Material supplied:
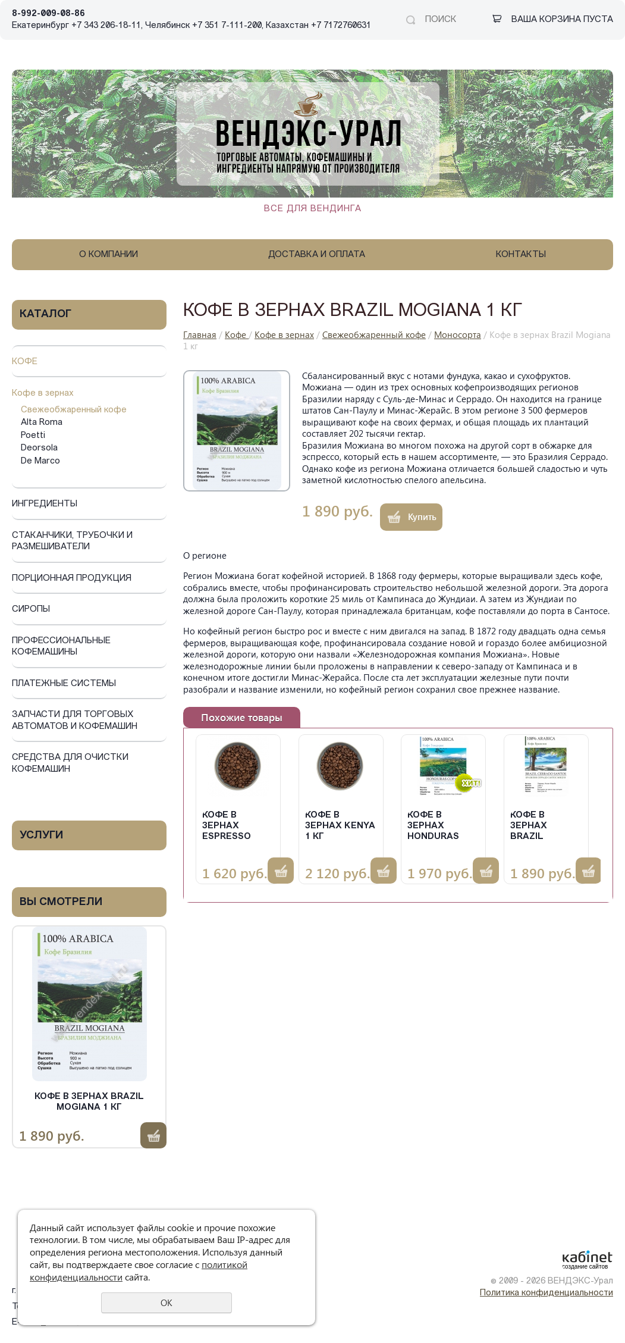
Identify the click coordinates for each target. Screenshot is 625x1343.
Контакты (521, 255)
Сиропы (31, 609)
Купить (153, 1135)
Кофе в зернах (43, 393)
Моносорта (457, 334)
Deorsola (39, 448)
---
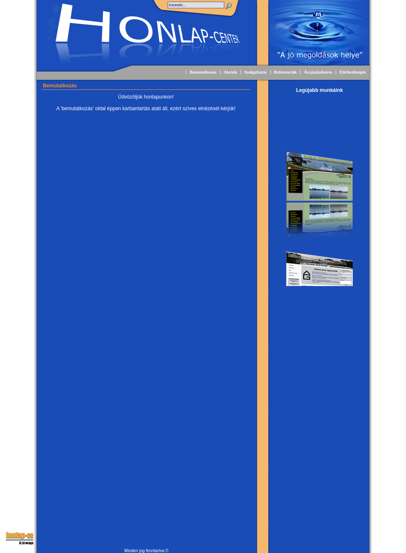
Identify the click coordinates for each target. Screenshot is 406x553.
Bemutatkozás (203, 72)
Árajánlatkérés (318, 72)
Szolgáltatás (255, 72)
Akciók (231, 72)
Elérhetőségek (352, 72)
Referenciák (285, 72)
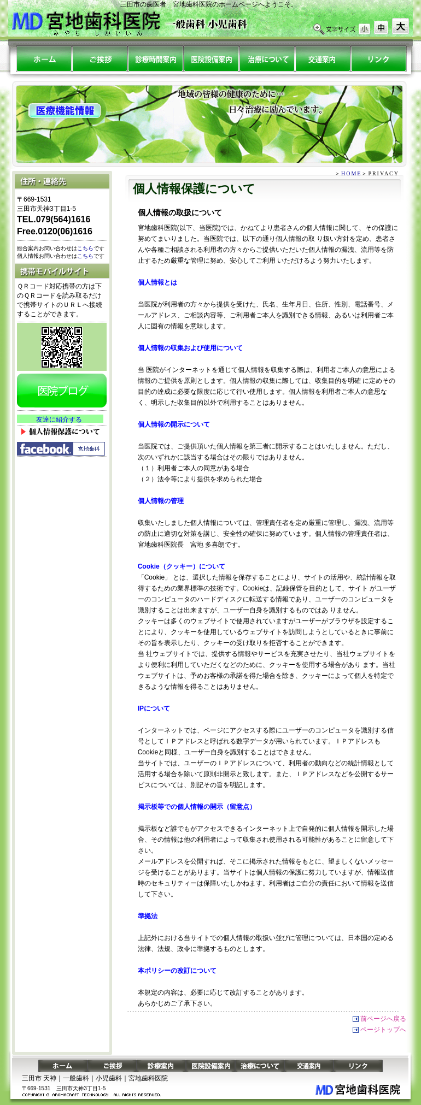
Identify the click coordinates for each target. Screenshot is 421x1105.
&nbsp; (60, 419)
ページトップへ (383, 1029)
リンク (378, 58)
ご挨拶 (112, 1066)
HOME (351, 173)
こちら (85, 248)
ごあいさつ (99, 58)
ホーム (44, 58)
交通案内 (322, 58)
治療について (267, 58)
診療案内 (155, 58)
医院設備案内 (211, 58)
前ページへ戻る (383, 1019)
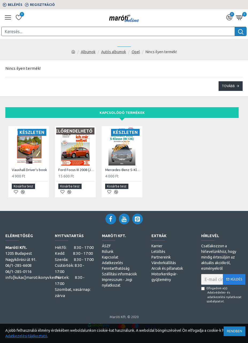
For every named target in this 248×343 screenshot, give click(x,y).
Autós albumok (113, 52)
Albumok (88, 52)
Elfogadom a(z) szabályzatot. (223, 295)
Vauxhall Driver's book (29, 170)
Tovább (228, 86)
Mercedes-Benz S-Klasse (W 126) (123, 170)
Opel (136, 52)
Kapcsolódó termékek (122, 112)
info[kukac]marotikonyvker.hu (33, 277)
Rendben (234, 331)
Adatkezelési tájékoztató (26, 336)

Requirements: Copy out the data above, from the line containing "こちら (85, 248)" through the line containing "Vauxhall Driver's book (29, 170)", inclusive, leaving out any picture.

Output below:
こちら (85, 248)
ごあいさつ (99, 58)
ホーム (44, 58)
交通案内 (322, 58)
治療について (267, 58)
診療案内 (155, 58)
医院設備案内 (211, 58)
前ページへ戻る (383, 1019)
For every named target in this 248×343 screenshot, give click(x,y).
Autós albumok (113, 52)
Albumok (88, 52)
Elfogadom a(z) szabályzatot. (223, 295)
Vauxhall Driver's book (29, 170)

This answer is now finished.